I agree that this part is tricky, hence my being hesitant about fielding this critique at all. Persuasiveness isn’t something we should outright ignore, especially with something as high-profile as this. But also, the lack of such a disclaimer opens you up to takedowns such as titotal’s, and if one of those becomes high-profile (which it already might have?), that’d potentially hurt the persuasiveness more than a clear statement would have.
There’s presumably some sort of way to have your cake and eat it too here; to correctly communicate how the forecast was generated, but in terms that wouldn’t lead to it being dismissed by people at large.
Yeah, sorry, I was being unnecessarily hyperbolic there.
I’m leaving the same comment here and in reply to daniel on my blog.
First, thank you for engaging in good faith and rewarding deep critique. Hopefully this dialogue will help people understand the disagreements over AI development and modelling better, so they can make their own judgements.
I think I’ll hold off on replying to most of the points there, and make my judgement after Eli does an in-depth writeup of the new model. However, I did see that there was more argumentation over the superexponential curve, so I’ll try out some more critiques here: not as confident about these, but hopefully it sparks discussion.
The impressive achievements in LLM capabilities since GPT-2 have been driven by many factors, such as drastically increased compute, drastically increased training data, algorithmic innovations such as chain-of-thought, increases in AI workforce, etc. The extent that each contributes is a matter of debate, which we can save for when you properly write up your new model.
Now, let’s look for a second at what happens when the curve goes extreme: using median parameters and starting the superexponentional today, the time horizon of AI would improve from one-thousand work-years to ten-thousand work-years In around five weeks. So you release a model, and it scores 80% on 1000 work year tasks, but only like 40% on 10,000 work year tasks (the current ratio of 50% to 80% time horizons is like 4:1 or so). Then five weeks later you release a new model, and now the reliability on the much harder tasks has doubled to 80%.
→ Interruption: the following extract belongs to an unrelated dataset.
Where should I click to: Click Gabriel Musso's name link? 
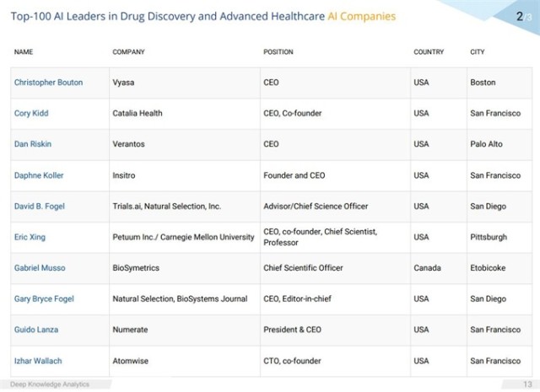tap(40, 268)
Why? What causes the reliability to shoot up in five weeks? The change in the amount of available compute, reference data, or labor force will not be significant in that time, and algorithmic breakthroughs do not come with regularity. It can’t be due to any algorithmic speedups from AI development because that’s in a different part of the model: we’re talking about three weeks of normal AI development, like it’s being done by openAI as it currently stands.. If the AI is only 30x faster than humans, then the time required for the AI to do the thousand year task is 33 years! So where does this come from? Will we have developed the perfect algorithm, such that AI no longer needs retraining?
I think a mistake could be made in trying to transfer intuition about humans to AI here: perhaps the intuition is “hey, a human who is good enough to do a 1 year task well can probably be trusted to do a 10 year task”.
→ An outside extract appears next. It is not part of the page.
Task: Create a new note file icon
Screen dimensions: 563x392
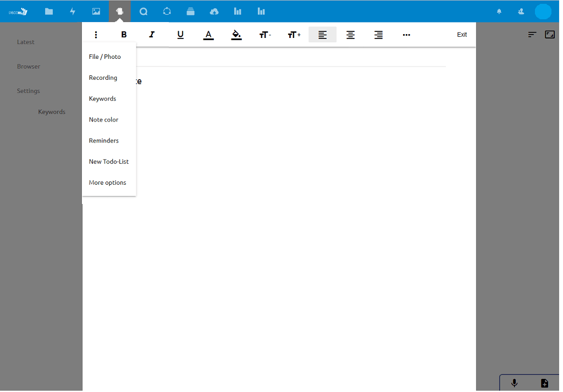Action: pyautogui.click(x=544, y=383)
However, if a human is trying to reliably do a “100 year” task (a task that would take a team of a hundred about a year to do), this might involve spending several years getting an extra degree in the subject, read a ton of literature, improving their productivity, get mentored by an expert in the subject, etc. While they work on it, they learn new stuff and their actual neurons get rewired.
But the AI equivalent to this would be getting new algorithms, new data, new computing power, new training. ie, becoming an entirely new model, which would take significantly more than a few weeks to be built. I think there may be some double counting going on between this superexp and the superexp from algo speedups.
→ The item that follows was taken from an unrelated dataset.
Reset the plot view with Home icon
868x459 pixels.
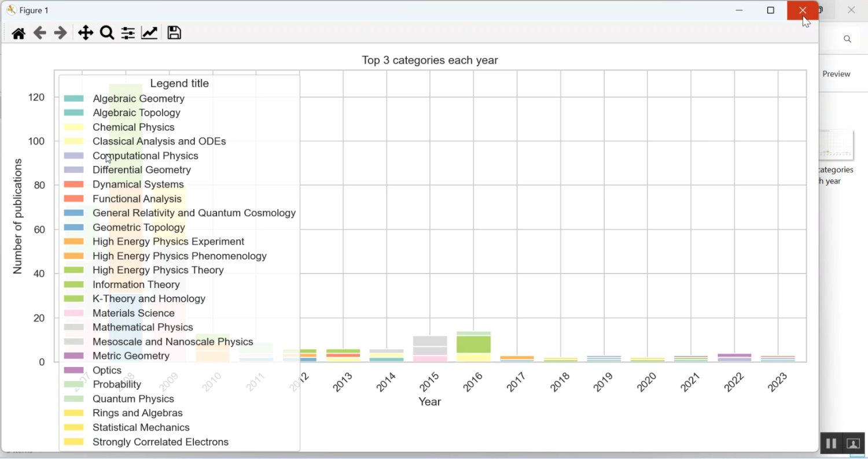click(19, 33)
Re intermediate speed ups : a simple fix
You currently have the pace of total progress growing exponentially as AI improves. And this leads the bad back-predictions that the pace of progress used to be much slower.
I think your back predictions would be fine if you said that total progress = human-driven progress + AI-driven progress, and then had only the AI part grow exponentially.
Then in the back prediction the AI part would rapidly shrink but the human part would remain.